Data in this exercise:
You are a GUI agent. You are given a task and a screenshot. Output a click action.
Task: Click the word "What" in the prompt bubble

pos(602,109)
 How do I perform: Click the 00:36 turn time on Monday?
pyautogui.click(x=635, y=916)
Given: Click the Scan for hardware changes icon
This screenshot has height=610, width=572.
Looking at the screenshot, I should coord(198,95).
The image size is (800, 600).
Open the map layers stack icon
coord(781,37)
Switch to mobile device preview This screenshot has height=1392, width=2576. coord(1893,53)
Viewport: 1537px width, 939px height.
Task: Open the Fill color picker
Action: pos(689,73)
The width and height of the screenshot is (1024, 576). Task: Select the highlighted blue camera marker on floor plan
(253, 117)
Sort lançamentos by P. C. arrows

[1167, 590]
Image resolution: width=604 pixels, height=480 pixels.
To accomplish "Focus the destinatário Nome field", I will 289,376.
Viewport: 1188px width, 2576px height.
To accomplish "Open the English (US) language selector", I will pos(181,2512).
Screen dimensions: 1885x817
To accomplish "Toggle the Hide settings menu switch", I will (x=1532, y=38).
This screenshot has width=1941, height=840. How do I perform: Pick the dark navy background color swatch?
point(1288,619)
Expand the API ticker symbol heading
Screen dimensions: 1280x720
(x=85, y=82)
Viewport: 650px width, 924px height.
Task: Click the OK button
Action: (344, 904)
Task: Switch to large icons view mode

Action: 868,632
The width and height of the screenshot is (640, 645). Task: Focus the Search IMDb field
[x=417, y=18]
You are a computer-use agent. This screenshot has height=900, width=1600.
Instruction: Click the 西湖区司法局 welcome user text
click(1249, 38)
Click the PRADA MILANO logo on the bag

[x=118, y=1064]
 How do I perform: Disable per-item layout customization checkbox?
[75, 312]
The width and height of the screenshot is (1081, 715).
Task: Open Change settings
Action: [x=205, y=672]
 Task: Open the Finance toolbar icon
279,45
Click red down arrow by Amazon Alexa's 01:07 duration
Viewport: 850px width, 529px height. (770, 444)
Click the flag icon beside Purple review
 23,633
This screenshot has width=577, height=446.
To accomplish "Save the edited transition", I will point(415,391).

About this exercise:
All of the data above is to be given again, word for word.

Result:
You are a GUI agent. You are given a task and a screenshot. Output a click action.
Task: Click the word "What" in the prompt bubble

pos(602,109)
 How do I perform: Click the 00:36 turn time on Monday?
pyautogui.click(x=635, y=916)
Given: Click the Scan for hardware changes icon
This screenshot has height=610, width=572.
Looking at the screenshot, I should coord(198,95).
The image size is (800, 600).
Open the map layers stack icon
coord(781,37)
Switch to mobile device preview This screenshot has height=1392, width=2576. coord(1893,53)
Viewport: 1537px width, 939px height.
Task: Open the Fill color picker
Action: pos(689,73)
The width and height of the screenshot is (1024, 576). Task: Select the highlighted blue camera marker on floor plan
(253, 117)
Sort lançamentos by P. C. arrows

[1167, 590]
Image resolution: width=604 pixels, height=480 pixels.
To accomplish "Focus the destinatário Nome field", I will 289,376.
Viewport: 1188px width, 2576px height.
To accomplish "Open the English (US) language selector", I will pos(181,2512).
Screen dimensions: 1885x817
To accomplish "Toggle the Hide settings menu switch", I will (x=1532, y=38).
This screenshot has width=1941, height=840. How do I perform: Pick the dark navy background color swatch?
point(1288,619)
Expand the API ticker symbol heading
Screen dimensions: 1280x720
(x=85, y=82)
Viewport: 650px width, 924px height.
Task: Click the OK button
Action: (344, 904)
Task: Switch to large icons view mode

Action: 868,632
The width and height of the screenshot is (640, 645). Task: Focus the Search IMDb field
[x=417, y=18]
You are a computer-use agent. This screenshot has height=900, width=1600.
Instruction: Click the 西湖区司法局 welcome user text
click(1249, 38)
Click the PRADA MILANO logo on the bag

[x=118, y=1064]
 How do I perform: Disable per-item layout customization checkbox?
[75, 312]
The width and height of the screenshot is (1081, 715).
Task: Open Change settings
Action: [x=205, y=672]
 Task: Open the Finance toolbar icon
279,45
Click red down arrow by Amazon Alexa's 01:07 duration
Viewport: 850px width, 529px height. (770, 444)
Click the flag icon beside Purple review
 23,633
This screenshot has width=577, height=446.
To accomplish "Save the edited transition", I will point(415,391).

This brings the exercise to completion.